Tracking the State and Behavior of People in Response to COVID-1 19
Through the Fusion of Multiple Longitudinal Data Streams
- URL: http://arxiv.org/abs/2209.11805v2
- Date: Sat, 1 Oct 2022 15:42:17 GMT
- Title: Tracking the State and Behavior of People in Response to COVID-1 19
Through the Fusion of Multiple Longitudinal Data Streams
- Authors: Mohamed Amine Bouzaghrane, Hassan Obeid, Drake Hayes, Minnie Chen,
Meiqing Li, Madeleine Parker, Daniel A. Rodr\'iguez, Daniel G. Chatman, Karen
Trapenberg Frick, Raja Sengupta, Joan Walker
- Abstract summary: We describe a rich panel dataset of active and passive data from U.S. residents collected between August 2020 and July 2021.
Such a dataset allows important research questions to be answered; for example, to determine the factors underlying the heterogeneous behavioral responses to COVID-19 restrictions imposed by local governments.
- Score: 2.477349483168562
- License: http://creativecommons.org/licenses/by/4.0/
- Abstract: The changing nature of the COVID-19 pandemic has highlighted the importance
of comprehensively considering its impacts and considering changes over time.

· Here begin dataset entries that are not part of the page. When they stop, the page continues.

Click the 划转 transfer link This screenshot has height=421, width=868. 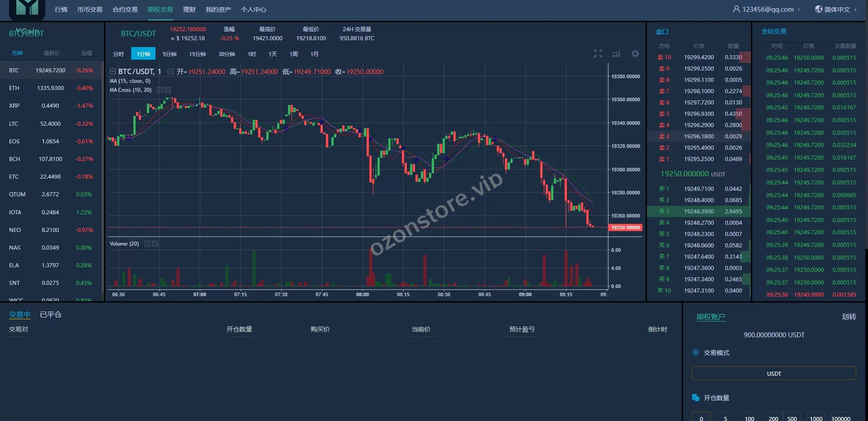pos(849,317)
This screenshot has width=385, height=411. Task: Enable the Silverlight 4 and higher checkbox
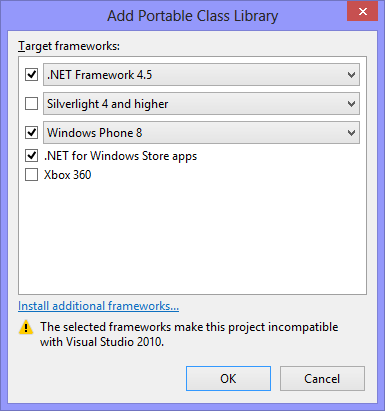click(x=32, y=104)
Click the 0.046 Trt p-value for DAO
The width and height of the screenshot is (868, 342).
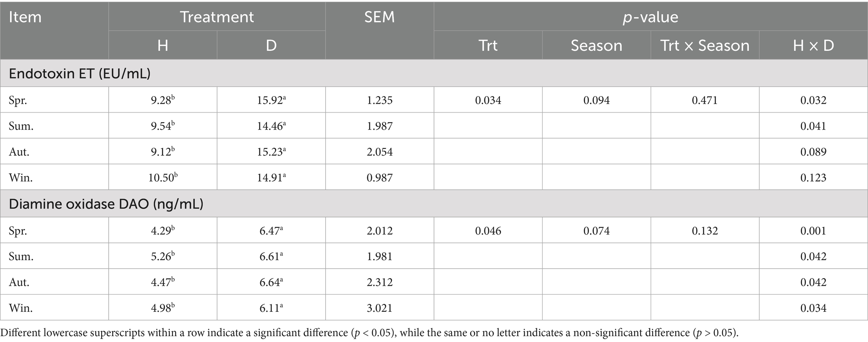pos(488,230)
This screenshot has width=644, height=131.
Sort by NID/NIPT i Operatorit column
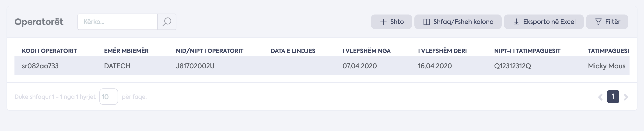210,51
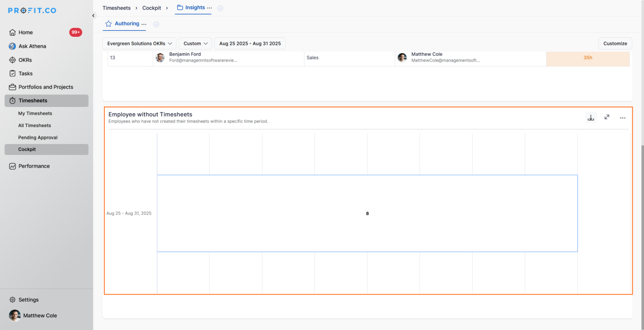Click the star icon on Authoring tab
This screenshot has width=644, height=330.
pos(109,24)
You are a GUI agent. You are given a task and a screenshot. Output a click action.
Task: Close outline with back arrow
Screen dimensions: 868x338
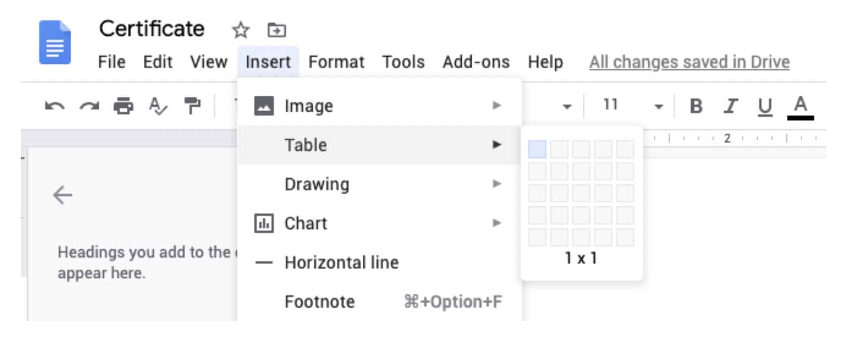tap(63, 195)
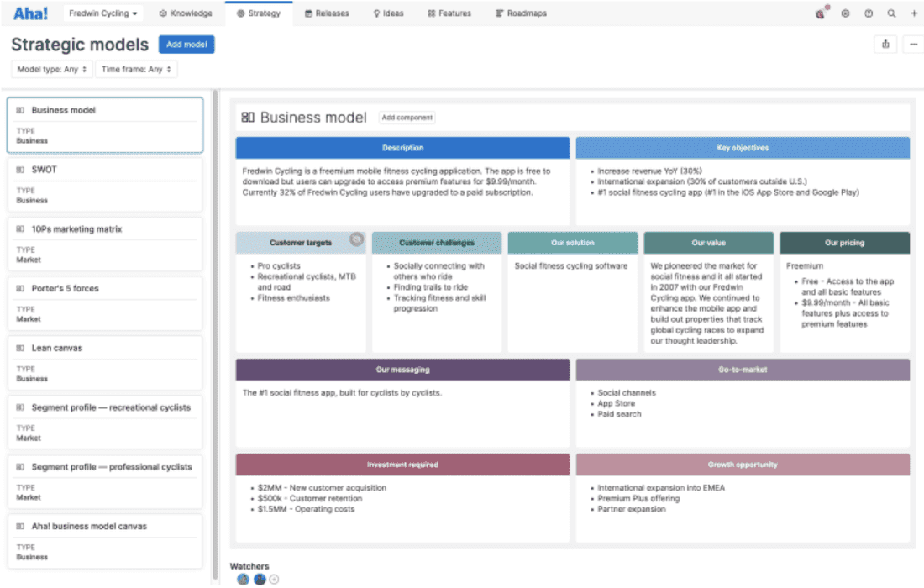
Task: Open the more options ellipsis button
Action: pyautogui.click(x=914, y=45)
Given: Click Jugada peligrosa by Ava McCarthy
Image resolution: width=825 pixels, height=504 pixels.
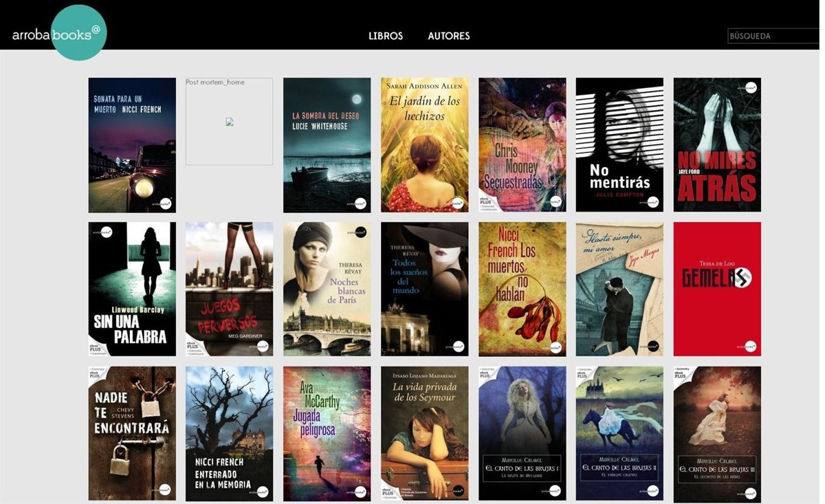Looking at the screenshot, I should point(327,433).
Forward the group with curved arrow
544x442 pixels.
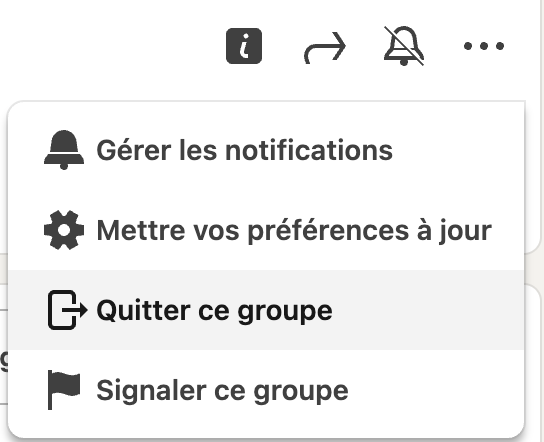pos(325,48)
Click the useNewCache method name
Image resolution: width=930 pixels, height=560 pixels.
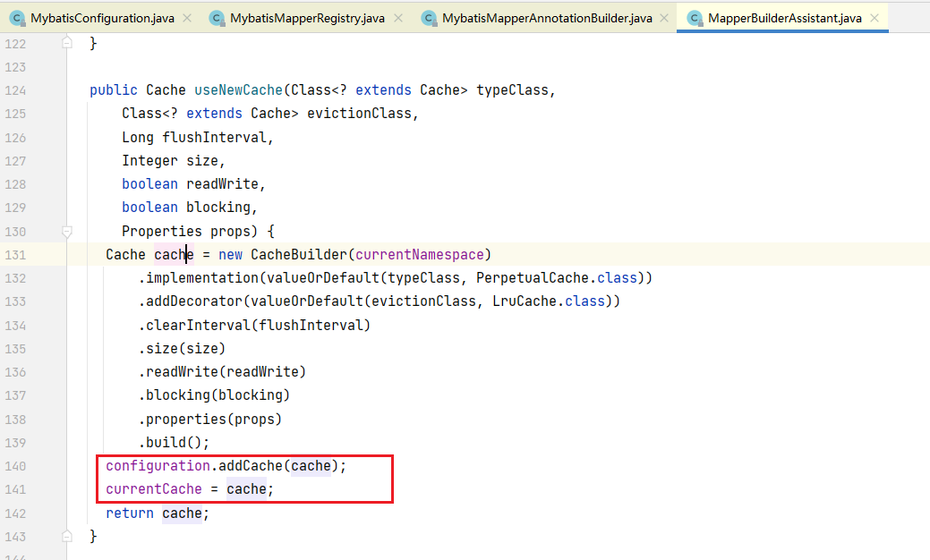[236, 90]

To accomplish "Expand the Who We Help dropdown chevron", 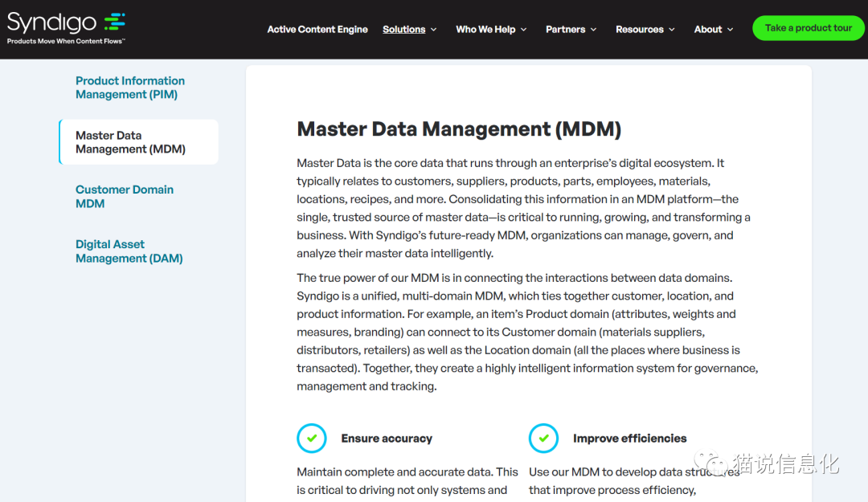I will [524, 30].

Most COVID-19 related research addresses narrowly focused research questions
and is therefore limited in addressing the complexities created by the
interrelated impacts of the pandemic. Such research generally makes use of only
one of either 1) actively collected data such as surveys, or 2) passively
collected data. While a few studies make use of both actively and passively
collected data, only one other study collects it longitudinally. Here we
describe a rich panel dataset of active and passive data from U.S. residents
collected between August 2020 and July 2021. Active data includes a repeated
survey measuring travel behavior, compliance with COVID-19 mandates, physical
health, economic well-being, vaccination status, and other factors. Passively
collected data consists of all locations visited by study participants, taken
from smartphone GPS data. We also closely tracked COVID-19 policies across
counties of residence throughout the study period. Such a dataset allows
important research questions to be answered; for example, to determine the
factors underlying the heterogeneous behavioral responses to COVID-19
restrictions imposed by local governments. Better information about such
responses is critical to our ability to understand the societal and economic
impacts of this and future pandemics. The development of this data
infrastructure can also help researchers explore new frontiers in behavioral
science. The article explains how this approach fills gaps in COVID-19 related
data collection; describes the study design and data collection procedures;
presents key demographic characteristics of study participants; and shows how
fusing different data streams helps uncover behavioral insights.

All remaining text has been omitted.